Terpaksa Mengkhianati

Terpaksa Mengkhianati
Chapter 105


__ADS_3

Happy Reading 👩🏼‍💻📖


Setelah melepaskan kepergian Suami dan mertuanya untuk berangkat bekerja. Saat ini Stella dan Elena mamah mertuanya tengah berada didalam ruanganya bersama dengan Marcell yang akan menggantikan posisinya mulai besok.


"Apakah semua berkasnya sudah siap Kak Marcell?" Tanyanya serius pada Marcell.


"Ya La, semua sudah siap kamu tinggal tanda tangan disini saja." Jawab Marcell menunjukan berkas-berkas kelengkapan yang harus ditanda tangani Stella untuk bukti penyerahan jabatan Rumah Sakit.


Namun disaat mereka semua tengah sibuk mengurus berkas.
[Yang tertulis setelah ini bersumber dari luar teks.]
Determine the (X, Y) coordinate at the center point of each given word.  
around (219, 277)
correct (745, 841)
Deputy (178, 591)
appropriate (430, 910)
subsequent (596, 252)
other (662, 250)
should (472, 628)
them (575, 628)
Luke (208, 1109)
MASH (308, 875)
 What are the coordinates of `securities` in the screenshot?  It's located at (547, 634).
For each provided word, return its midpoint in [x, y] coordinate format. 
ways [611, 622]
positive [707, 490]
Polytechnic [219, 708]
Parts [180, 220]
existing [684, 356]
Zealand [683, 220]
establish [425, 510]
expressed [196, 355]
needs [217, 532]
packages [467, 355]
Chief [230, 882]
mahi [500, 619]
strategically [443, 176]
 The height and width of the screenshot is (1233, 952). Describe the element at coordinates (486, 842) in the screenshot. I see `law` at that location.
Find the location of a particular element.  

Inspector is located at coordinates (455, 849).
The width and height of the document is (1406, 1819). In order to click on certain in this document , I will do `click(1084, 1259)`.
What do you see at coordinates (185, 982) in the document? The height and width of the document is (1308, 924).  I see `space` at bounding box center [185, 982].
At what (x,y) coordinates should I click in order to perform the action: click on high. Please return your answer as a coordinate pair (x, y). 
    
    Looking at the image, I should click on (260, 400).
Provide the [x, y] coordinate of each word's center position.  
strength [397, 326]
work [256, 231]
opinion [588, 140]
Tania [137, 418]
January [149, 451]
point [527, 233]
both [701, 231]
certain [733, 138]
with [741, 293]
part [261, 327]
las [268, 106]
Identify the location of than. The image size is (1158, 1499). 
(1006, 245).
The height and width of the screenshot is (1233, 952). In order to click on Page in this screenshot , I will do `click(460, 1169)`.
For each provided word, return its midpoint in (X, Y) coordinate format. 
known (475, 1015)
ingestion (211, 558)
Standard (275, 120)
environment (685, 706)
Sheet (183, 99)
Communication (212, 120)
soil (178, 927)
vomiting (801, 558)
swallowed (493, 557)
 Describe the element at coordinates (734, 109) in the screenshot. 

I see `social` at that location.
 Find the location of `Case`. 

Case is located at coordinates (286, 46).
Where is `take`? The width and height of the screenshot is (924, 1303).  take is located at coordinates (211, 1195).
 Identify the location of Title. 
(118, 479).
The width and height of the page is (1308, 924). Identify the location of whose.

Tiba-tiba ponsel Stella berdering menandakan panggilan masuk.


Drrtt..drtt pangilan nama Lucas tertera diponselnya.


"Ya katakan." Sahutnya disaat menggakat panggilan itu.


"Princess Shea, apakah saat ini anda tengah berada dirumah sakit?" Tanyanya To The Point.


"Ya, ada apa ya? Sepertinya ada hal yang penting yang ingin kamu katakan." Balasnya merasakan sesuatu yang Lucas ingin ungkapkan.


"Mobil Marcedez Maybaz Exelero putih milik anda saat ini sudah disabotase oleh seseorang, saya harap anda tidak menggunakan mobil itu." Lucas memberikan peringatan besar pada Stella.


"Marcedezz Maybaz Exelero putih ku, apaaa." Pekiknya baru menyadari bahwa saat ini suaminya Arnon tengah menggunakan mobilnya, dan Meninggalkan mobil Bugattinya untuk digunakan oleh Stella.


Dengan segera dia langsung mematikan panggilan ponselnya dan berusaha menghubungi suaminya Arnon dengan kepanikan yang sudah meraja lela.


"Angak Arnon!! Angkat! Hikss..hiks." Tangisnya kepanikanya pecah disaat suaminya itu tak kunjung mengangkat panggilan telponya.


Marcell dan Elena yang melihat tangisan kepanikan Stella langsung segera menghampirinya." Ada apa Nak? Its Everything okey?" Tanya Elena yang khawatir melihat kepanikan Menantunya yang berusaha menelpon suaminya.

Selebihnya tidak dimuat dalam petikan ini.